By Todd R. Weiss  |  Posted 2015-02-06 Print this article Print
 
 
 
 
 
 
 
Verizon, wireline

Verizon said the move will help the company focus its business on wireless and on its wireline operations on the East Coast. It's also leasing 11,300 wireless towers to American Tower.

Verizon is selling its wireline phone operations in California, Texas and Florida to Frontier Communications for $10.54 billion as the company moves to bolster its core wireless and East Coast wired markets, as well as its FiOS business.

In a related deal, Verizon is also selling about 165 Verizon-owned wireless towers and leasing wireless tower rights for another 11,300 towers to American Tower Corp. for about $5 billion.

"Our long-standing strategy has been to consistently invest in our networks, improve our customers' experience, and develop new products and services while delivering profitable growth," Lowell McAdam, chairman and CEO of Verizon, said in a Feb. 5 statement. "These transactions will further strengthen Verizon's focus on extending our industry leadership position in our core markets and return significant value to our shareholders."

Frontier currently has access lines in 28 states, providing an array of voice, broadband and video services, including landline assets purchased from Verizon in 2009-2010, according to Verizon.

The deal with Frontier is expected to be completed in the first half of 2016 following regulatory approvals. About 11,000 Verizon company employees are expected to continue employment with Frontier after the transaction, according to Verizon.

"These properties align with Frontier's disciplined strategic focus and enhance our footprint with rich fiber-based assets," Maggie Wilderotter, Frontier's chairman and CEO, said in a statement. "We look forward to building on the strong results Verizon has delivered in these three states. Frontier has a solid track record of successful integrations, and we welcome the new employees who will help us implement our local engagement model in these markets."

The deal will give Frontier all of Verizon's local wireline operating territories in California, Florida and Texas, which at the end of 2014 served about 3.7 million voice customers, 2.2 million high-speed data customers, 1.6 million FiOS Internet customers and 1.2 million FiOS Video customers, according to Verizon. The sale includes those Verizon FiOS Internet and Video customers, switched and special access lines, as well as its high-speed Internet service and long-distance voice accounts in the three states.

The separate wireless tower deal with American Tower will provide lease rights for some 11,300 towers for an average term of about 28 years, according to Verizon. As part of the deal, Verizon will then sublease capacity on the towers from American Tower for a minimum of 10 years for $1,900 per month per site, with annual rent increases of 2 percent. Verizon will have renewal options on the towers for up to about 50 years. The tower deal is expected to close in mid-2015.

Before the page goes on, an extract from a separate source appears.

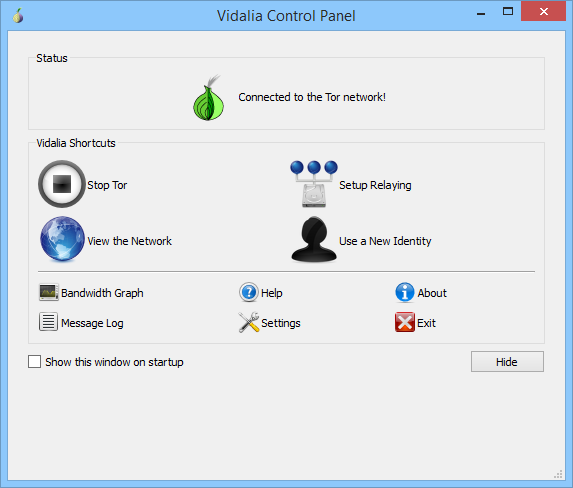Click the window resize grip corner
Viewport: 573px width, 488px height.
point(558,474)
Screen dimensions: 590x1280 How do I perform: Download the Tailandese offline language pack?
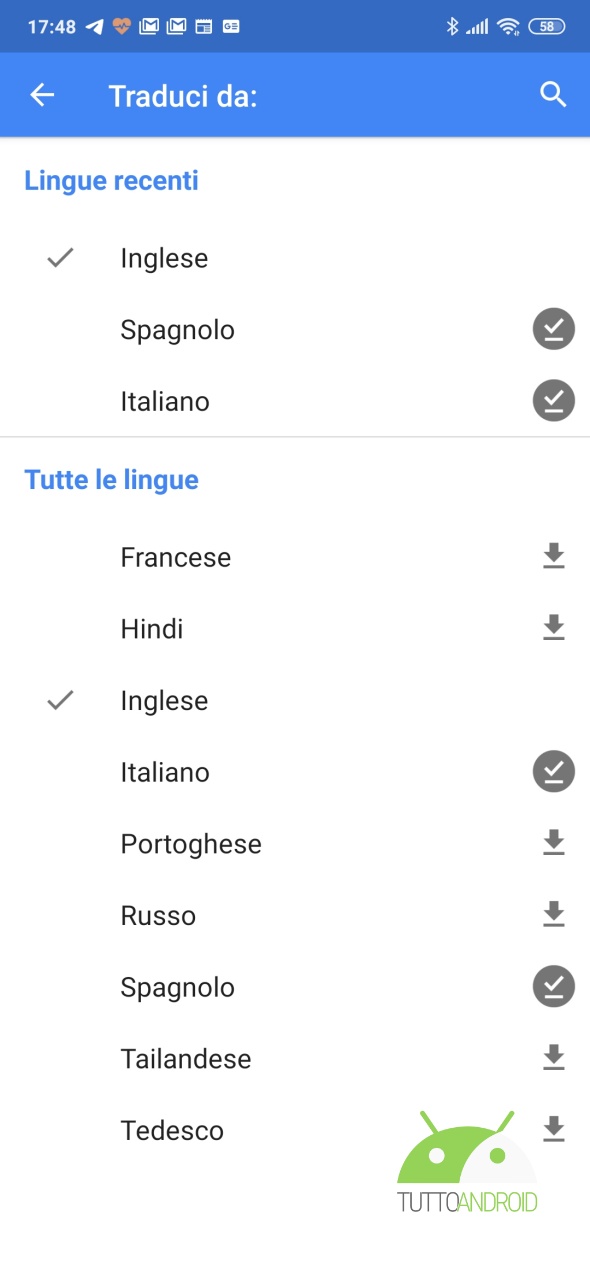coord(554,1058)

A Feb. 5 report by Bloomberg Business said the asset sales will help Verizon pay for the more than $10 billion of airwaves it won earlier in February through the government's radio spectrum auction.

In January, Verizon reported a loss of $2.2 billion in the fourth quarter of 2014, while adding 2 million wireless customers. The loss was largely due to the cost of non-operational expenses including benefits and pension payments, the company stated. Verizon brought in revenue of $33.2 billion for the period, which was a 6.8 percent increase over the year-ago quarter, when revenue came in at $31.07 billion. Verizon is the largest wireless carrier in the United States.

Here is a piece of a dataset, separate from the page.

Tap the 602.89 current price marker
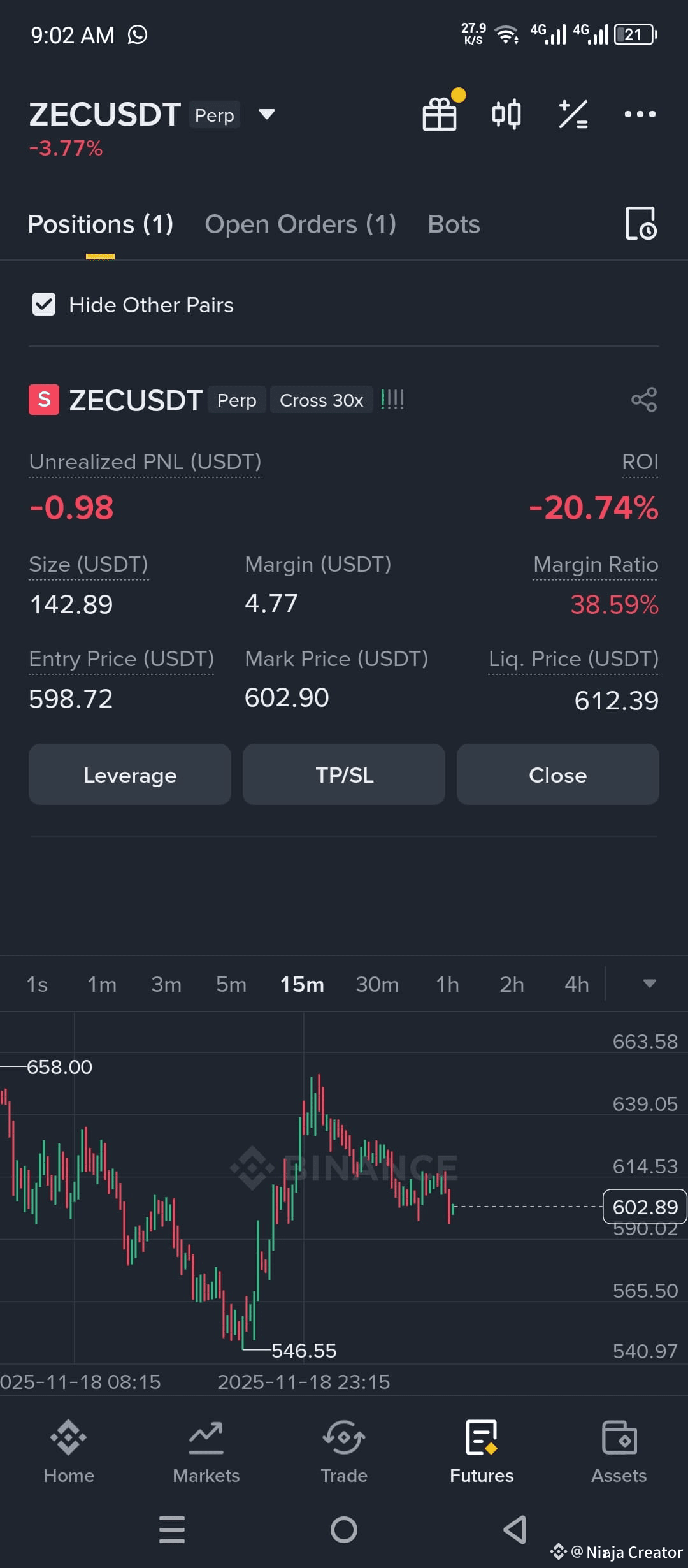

The $2.2 billion fourth-quarter loss was a $9 billion shift from one year ago, when the company posted $7.9 billion in profits for that quarter, according to the company's figures. Per-share loss for the quarter was 54 cents, compared with a $1.77 gain per share in the same quarter one year ago. The quarterly per-share loss was caused primarily by "significant non-operational items primarily related to the annual actuarial valuation of benefit plans and mark-to-market pension adjustments," the company stated in its report.